Cheers, and thanks very much for the deep insight! I definitely agree with a lot of what you were going for: I love games that don't hand-hold you and are very challenging and mysterious because it's that friction that can create sparks, but it's definitely a tight rope to walk in terms of player retention! All things considered I think you did pretty well, and I enjoyed the journey. Very amusing to find out that the game feels so polished but is barely holding itself together: if it helps, I think that is a very common tale in game development, including my own games, haha!

Thanks for the review! Like you guessed, I'm a beginner game dev, and Cascade Cascade is supposed to be a pretty straight forward arcade game. Glad you enjoyed it. :)

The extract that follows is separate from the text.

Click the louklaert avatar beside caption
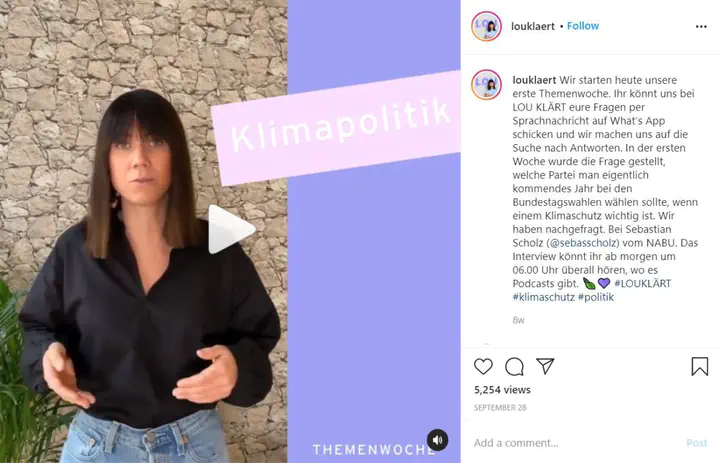486,85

Cheers! I thought that might be the case: always tricky since I want to give the good critique but hopefully I wasn't too harsh as it was, while very standard, competently made! I'd give it a good grade if I was the teacher for your programming 101 class, haha! Hope to see more games from you as you grow!

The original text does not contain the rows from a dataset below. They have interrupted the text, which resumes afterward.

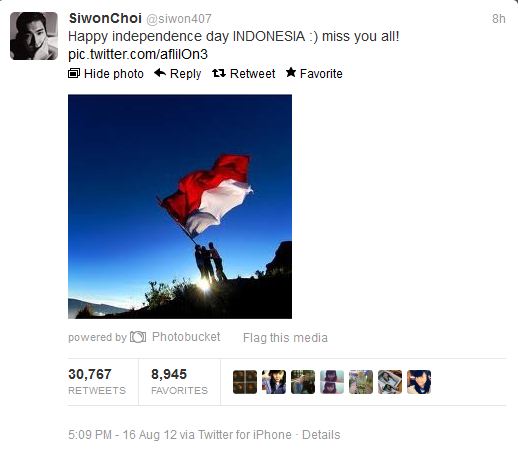This screenshot has width=518, height=454.
Task: Click Flag this media
Action: (x=285, y=338)
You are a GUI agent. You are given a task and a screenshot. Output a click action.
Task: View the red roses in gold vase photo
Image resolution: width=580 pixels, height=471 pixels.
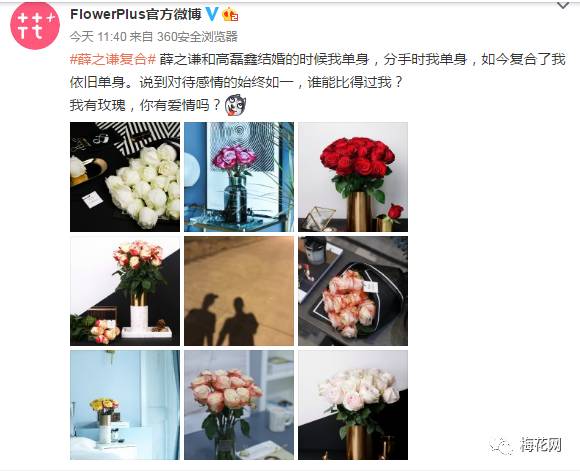click(x=353, y=177)
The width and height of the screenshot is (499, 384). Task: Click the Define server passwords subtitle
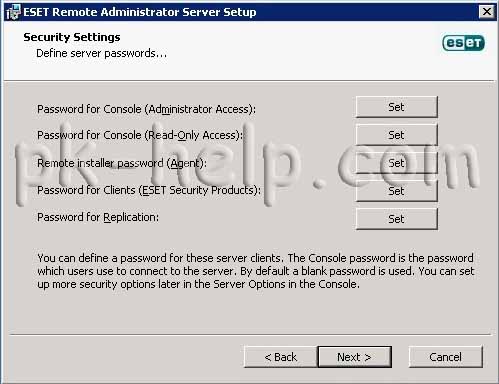[101, 53]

HI! Thank you for triying gem frenzy, we fixed the loading screen, like you said the audio wasn't compressed
This was our first gamejam as a team so we are still learning some things

The feedback was really useful specially your video reaction, we'll have it in mind for our future projects or even a gem frenzy's update, but surely we'll make a better main menu
We are glad you enjoyed our little game and thank you for taking your time!

PD: We did read your review but some points weren't very clear, this video helps a lot!

Cheers! And oh wow, I'm surprised I guessed about the audio compression: I got that from an old tale about Titanfall, but I guess it is rather common! Definitely a cute game with a nice twist on the typical shop mechanics: I'm a sucker for job sims and would love to see a sequel in future! And yep, glad to see that the intended purpose of the video allowing more insight into feedback is working!

The video review is very helpful because written feedback usually don't describe the pain points in enough detail to help me figure out what exactly I have to change, since player frustration could sometimes be solved by changing something completely unrelated.
Thanks.

Cheers! Like you say, that's the intended purpose of the video reviews for me and I'm glad to see that it provided some insight. After recording when I was giving the game another go, I was really surprised with how the game evolved: some solid and interesting RPG mechanics you got there!

im sorry you expected more from awesome calculator it's just a silly project i made in an afternoon trying to learn how to code i genuinely have no idea why it's nominated lmao

These crazy kids will nominate anything nowadays! But yeah, while very simple, I did find it very amusing and memorable: that music transition is great!